In 1950, the corporation that would become Sasol was officially incorporated as a state-owned company, and was given the name of the South African Coal, Oil and Gas Corporation. The Sasol 1 site, which was tasked mainly with the production of synthetic fuels, began to be constructed in 1954, and was shortly followed by sites 2 and 3 in the following years.
Since that time, Sasol has expanded its operations to include the production of many different types of fuel as well as other chemicals byproducts. It is currently one of the world’s leading producers of these products, and one of the largest companies to operate within South Africa.
Sasol Bursary Program Overview
By doing so, the company hopes to create and maintain a skilled workforce that can contribute to the South African economy in a meaningful and positive way. This ethos is in keeping with one of the South African government’s twelve key performance outcomes, which is centered on the creation of a workforce capable of driving sustainable and inclusive economic growth.
Upon successful completion of their studies, recipients of Sasol bursaries have the opportunity to be employed by one of Sasol’s operational divisions for a period equal to the term of the bursary as part of the graduate development program. This provides these graduates with the opportunity to gain further experience and training in their relevant fields, while also giving them the chance to contribute to Sasol’s workforce in return for their bursary. As many recipients of these bursaries go on to work for Sasol full time, the bursary program offers lasting opportunities beyond those of tertiary education, which accounts for its popularity among undergraduate students.
In addition to tertiary education, Sasol also makes provision for students who wish to become qualified artisans, offering a 36-month learnership program that provides theoretical and practical training in a variety of artisanal fields that can equip them to work in various capacities for Sasol, or provide the necessary skills to seek employment elsewhere.

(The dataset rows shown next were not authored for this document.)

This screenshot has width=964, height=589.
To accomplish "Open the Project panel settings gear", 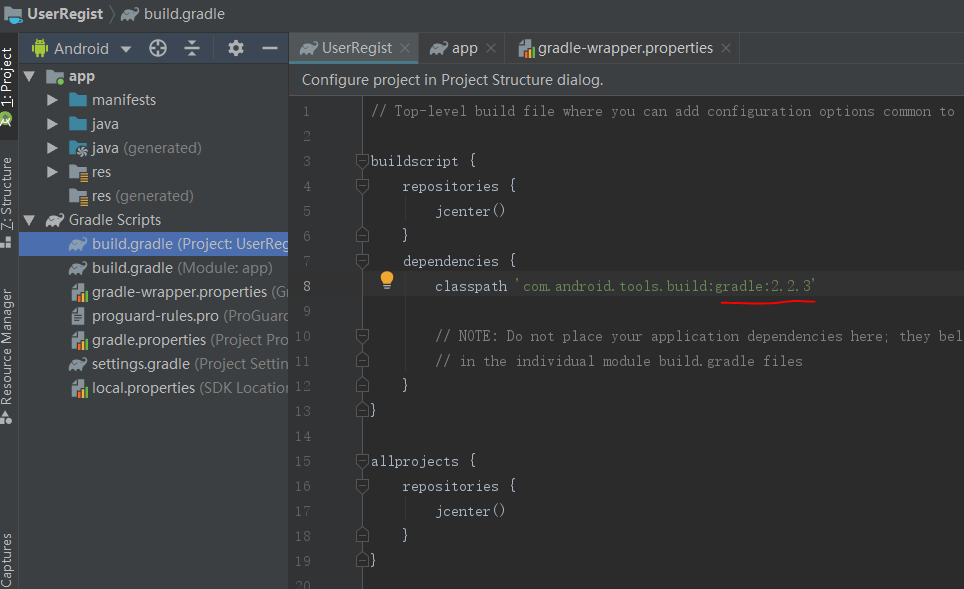I will [234, 47].
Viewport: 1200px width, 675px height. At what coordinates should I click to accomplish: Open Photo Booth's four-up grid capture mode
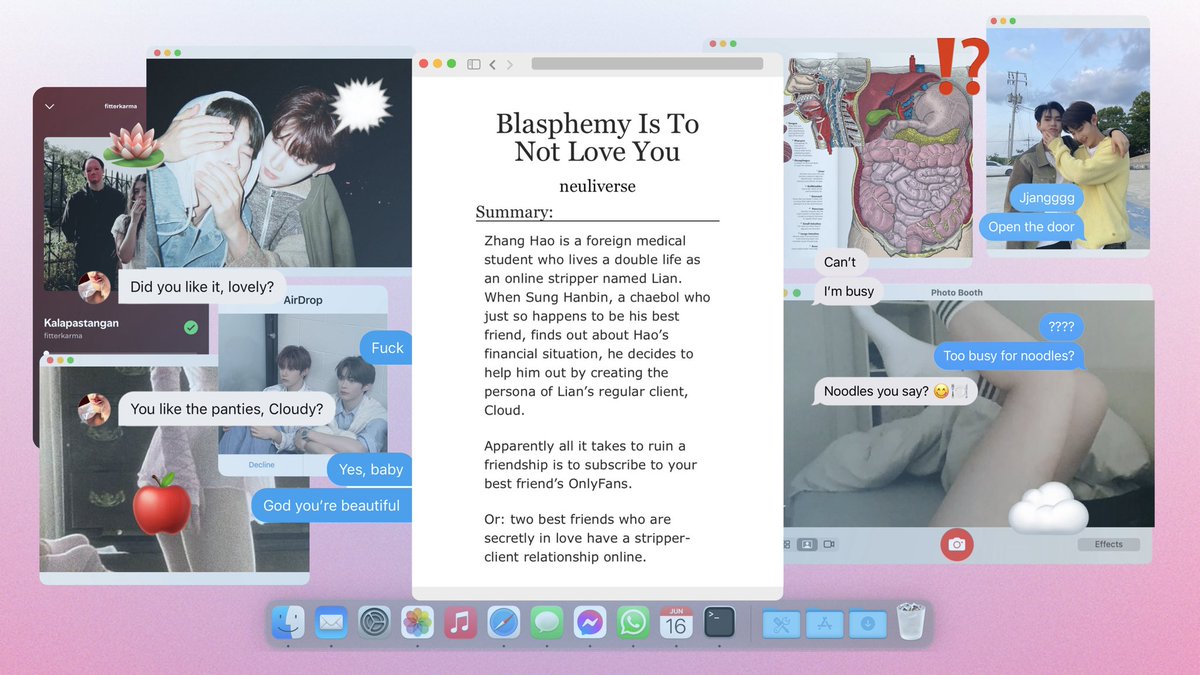tap(786, 545)
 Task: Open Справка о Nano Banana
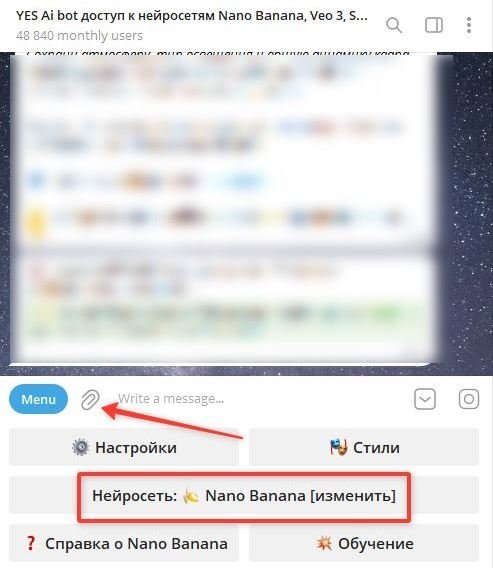pos(124,543)
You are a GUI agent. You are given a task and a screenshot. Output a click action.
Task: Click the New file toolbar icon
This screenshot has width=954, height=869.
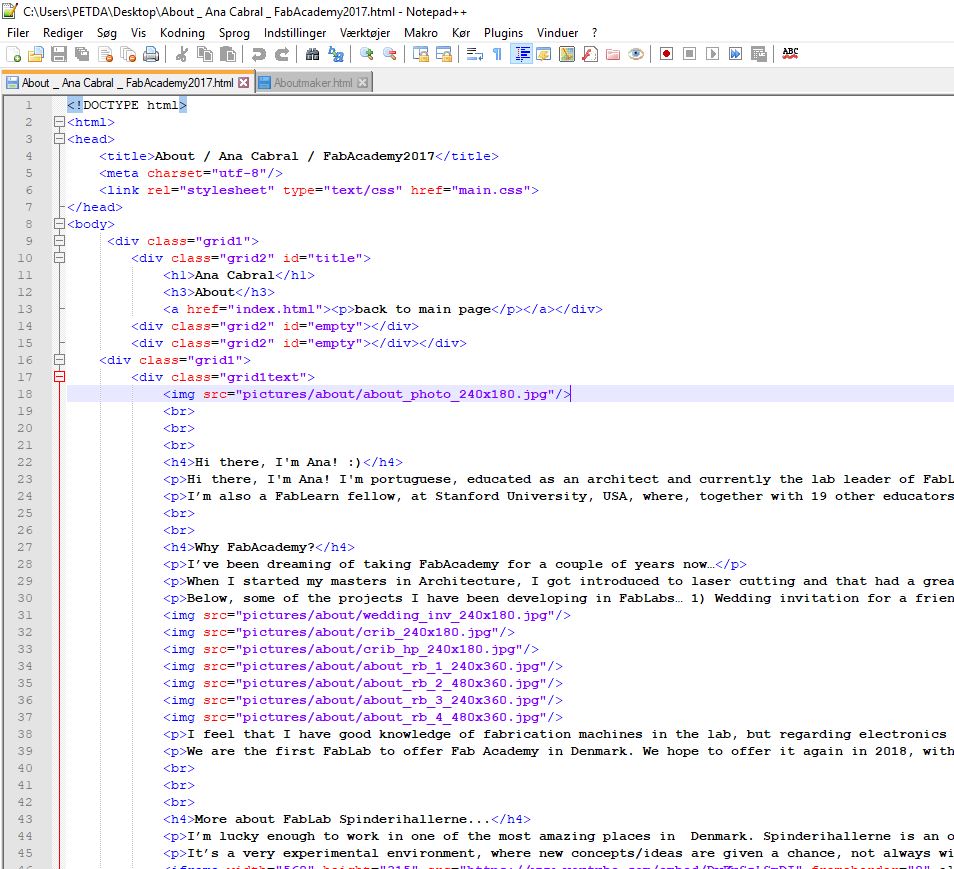pos(13,54)
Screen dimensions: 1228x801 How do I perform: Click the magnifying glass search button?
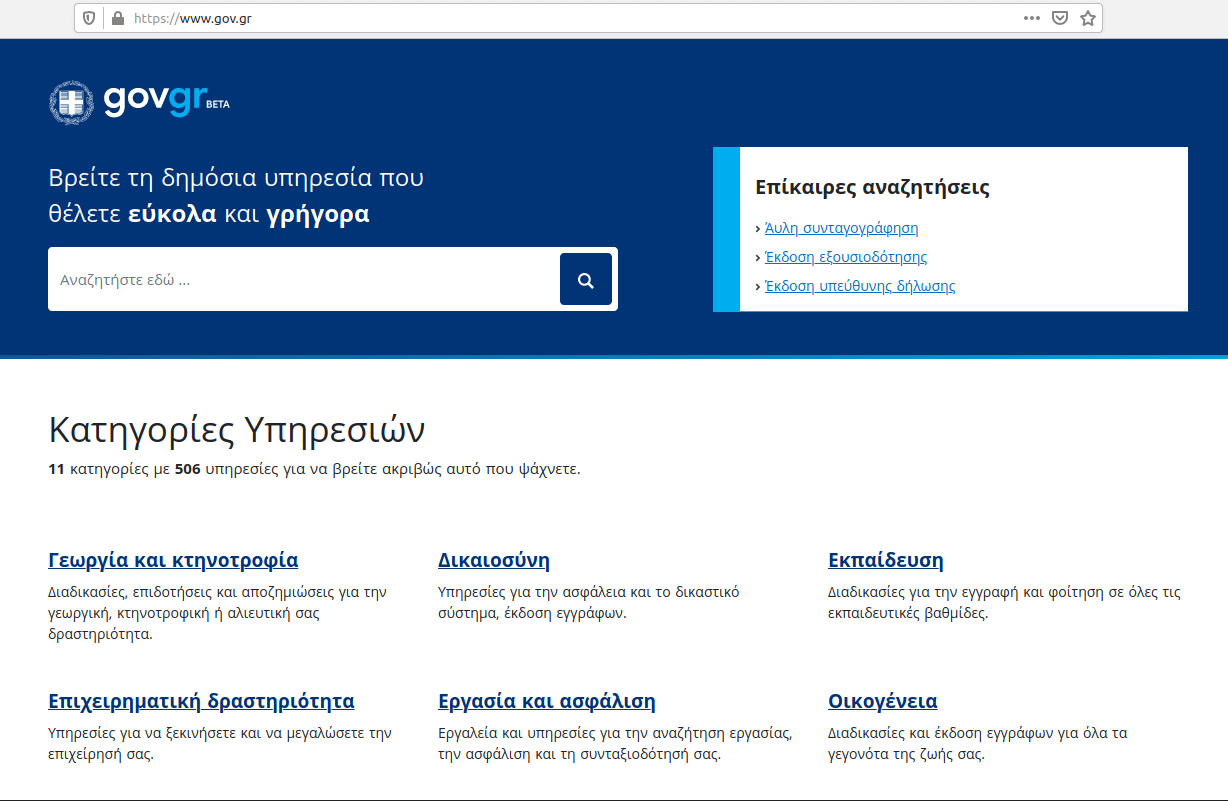click(x=585, y=280)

As of 2015, the Sasol bursary program had over six hundred recipients actively studying at various tertiary institutions throughout the country, all funded in whole or in part by Sasol bursaries. With thousands of applicants each year, places on the program are in high demand, and successful candidates are expected to excel in their chosen fields of study.
Sasol bursaries are some of the most comprehensive in the country, and provide many benefits that assist with tertiary education on a number of levels. First and foremost, these bursaries cover up to 100% of prescribed university tuition fees, registration fees, and exam fees. Accommodation is also covered at an amount equal to the average rate of a single room in a residency or hostel at the university where the student will be enrolled.

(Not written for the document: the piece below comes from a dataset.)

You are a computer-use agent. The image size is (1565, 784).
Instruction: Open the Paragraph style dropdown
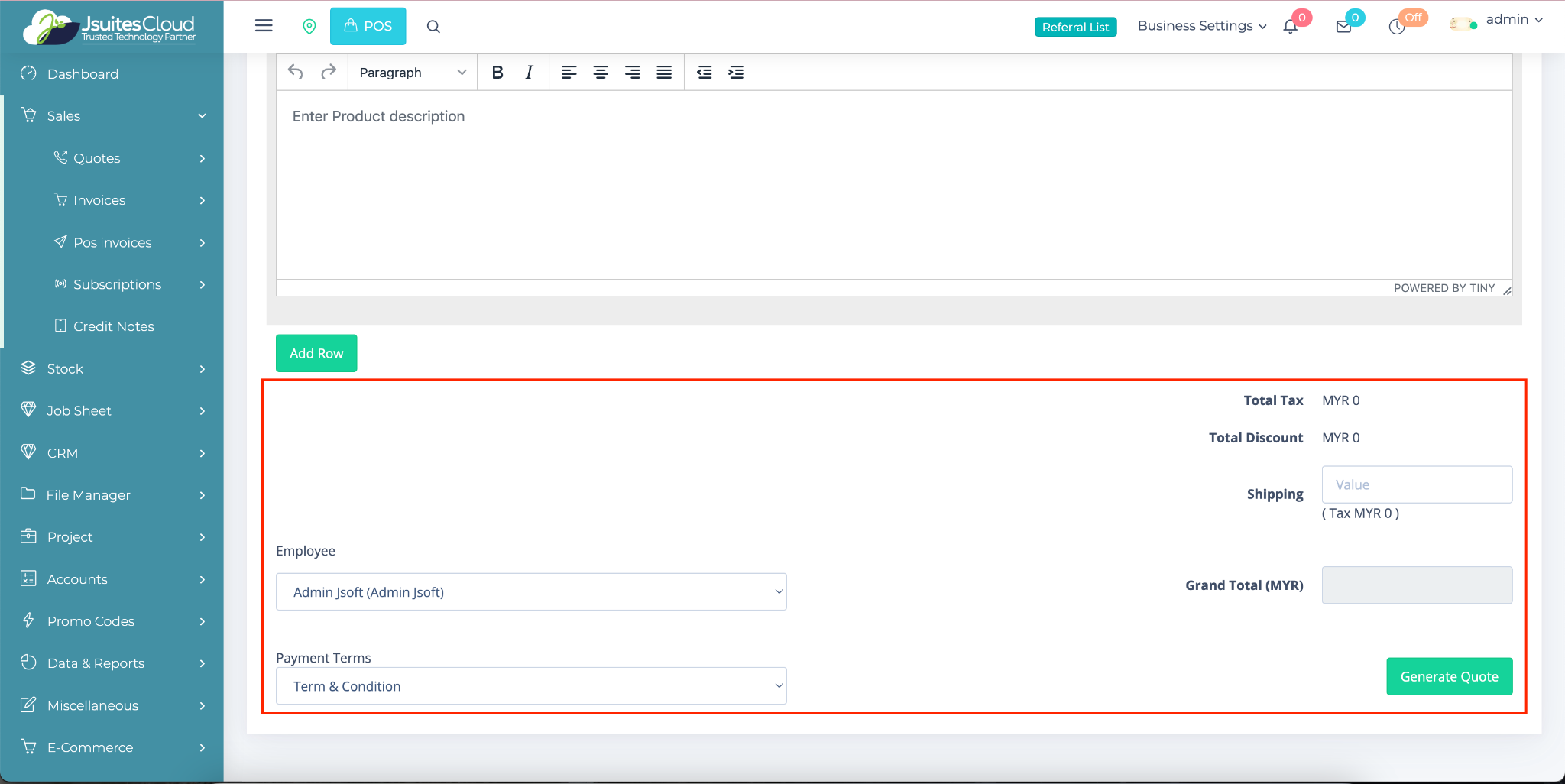(413, 73)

This amount is calculated by Sasol in consultation with the university in question. A further amount is provided for three meals a day as provided by the university. Finally, a stipend of around R10 000 per annum is paid to account for necessary books, stationery, equipment, and other day-to-day expenses. All told, these benefits constitute one of the most valuable bursaries offered in South Africa. Bursary recipients will, however, be liable to cover the cost of any repeat subjects, and will not receive extra money for allowances such as more expensive accommodation or meals than those provided by the university at an average rate.

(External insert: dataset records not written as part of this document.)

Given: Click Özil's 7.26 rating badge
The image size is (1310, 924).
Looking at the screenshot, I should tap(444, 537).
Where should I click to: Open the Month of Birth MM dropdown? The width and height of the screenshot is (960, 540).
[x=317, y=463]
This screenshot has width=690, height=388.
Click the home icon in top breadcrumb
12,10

Sasol bursaries are offered for a variety of different qualifications that are relevant to Sasol’s business operations. Within the fields of science and engineering, these include bachelor’s degrees in chemical, mechanical, civil, and electrical, and industrial engineering, as well as qualifications in electronics, mining, computer science, and mechatronics.
Bachelor of Science degrees in the fields of chemistry, geology, and metallurgy are also covered by Sasol bursaries, as are Bachelor of Commerce (accounting) qualifications. While bursaries are awarded for all of these qualifications in most years, this may not always be the case.
The application process for Sasol bursaries is done mainly online, and is fairly straightforward. Prospective applications must register an account on the Sasol bursaries website, after which they will be able to select undergraduate, postgraduate, or university of technology options.
For each of these levels of study, different prerequisites, such as valid matric certificates/existing university transcripts and minimum grade levels apply to ensure that candidates show sufficient promise to be able to cope with and excel at their tertiary studies.
A comprehensive list of information must then be supplied regarding each candidate’s personal and educational background. Various supporting documents, such as certified copies of ID documents and relevant certificates, may also need to be uploaded. Once complete, the forms can be electronically signed and submitted for the internal review process. A reference number should be kept in case of any enquiries.